On 1/Aug/20 02:17, Sabri Berisha wrote:
I'm not sure if you read their entire Mea Culpa, but they did indicate that the root cause of this issue was the provisioning of a legacy filter that they are no longer using. So effectively, that makes it a human error.
We're going to a point where a single error is no longer causing outages, something very similar to my favorite analogy: avation. Pretty much every major air disaster was caused by a combination of factors. Pretty much every major outage these days is caused by a combination of factors.
The manual provisioning of an inadequate filter, combined with an automation error on the side of a customer (which by itself was probably caused by a combination of factors), caused this issue.
We learn from every outage.
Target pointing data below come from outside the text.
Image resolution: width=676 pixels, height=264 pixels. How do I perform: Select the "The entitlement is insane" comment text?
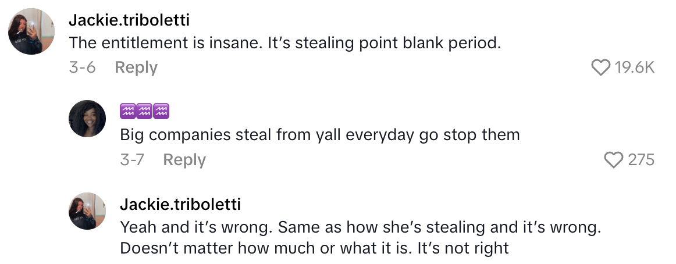(284, 43)
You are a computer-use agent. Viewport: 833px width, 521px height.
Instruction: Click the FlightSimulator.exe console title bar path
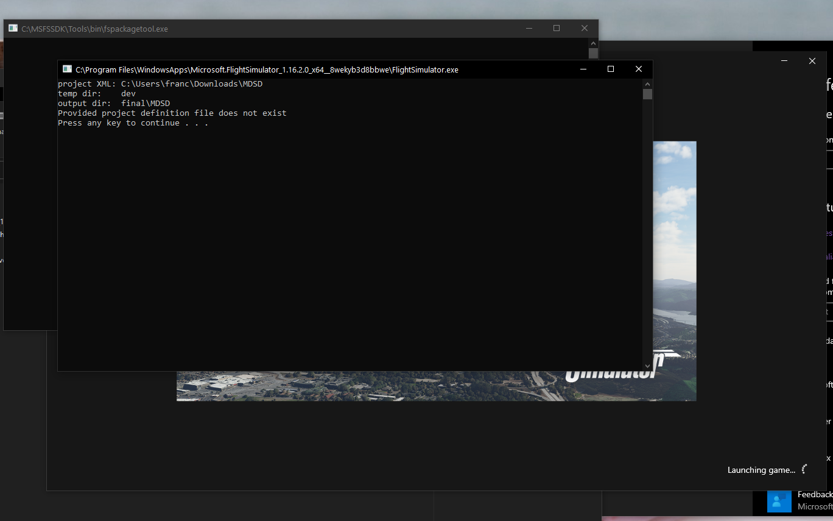pyautogui.click(x=267, y=69)
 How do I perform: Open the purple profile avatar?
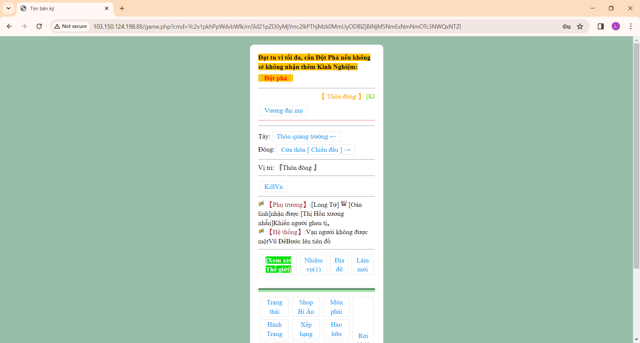click(616, 26)
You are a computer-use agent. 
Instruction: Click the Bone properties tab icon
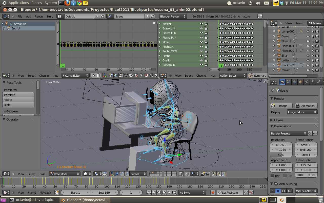click(x=319, y=82)
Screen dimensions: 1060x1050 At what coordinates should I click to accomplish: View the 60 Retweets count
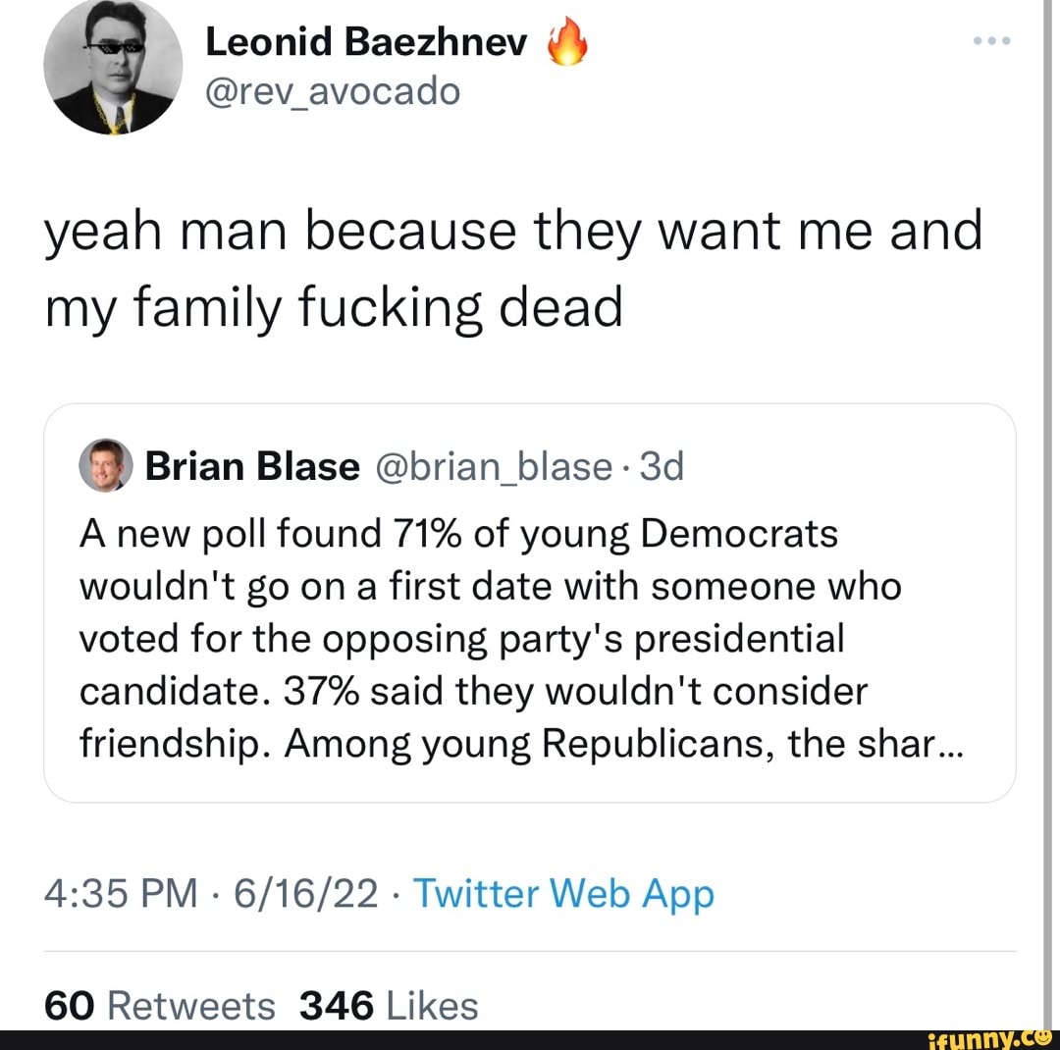point(159,1005)
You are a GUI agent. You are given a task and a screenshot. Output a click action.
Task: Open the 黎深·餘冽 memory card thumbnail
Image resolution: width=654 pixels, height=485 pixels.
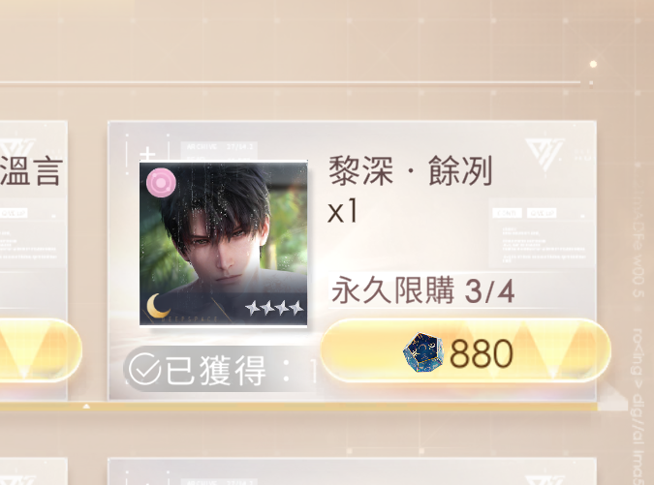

And instead of radio silence, they fessed up and fixed the issue. Have a look at the ASRS program :)
What I meant by "TOTALLY avoidable" is that "this particular plane crash" has happened in the exact same way, for the exact same reasons, over and over again. Aviation learns from mistakes that don't generally recur in the exact same way for the exact same reasons. Telia and others have known about these issues from them happening to other operators. When we see these issues, we go back and look at our own networks to implement the fixes that solve the problem the last time it happened. That's the idea. The difference between us and aviation is that fundamental flaws or mistakes that impact safety are required to be fixed and checked if you want to keep operating in the industry. We don't have that, so... Mark.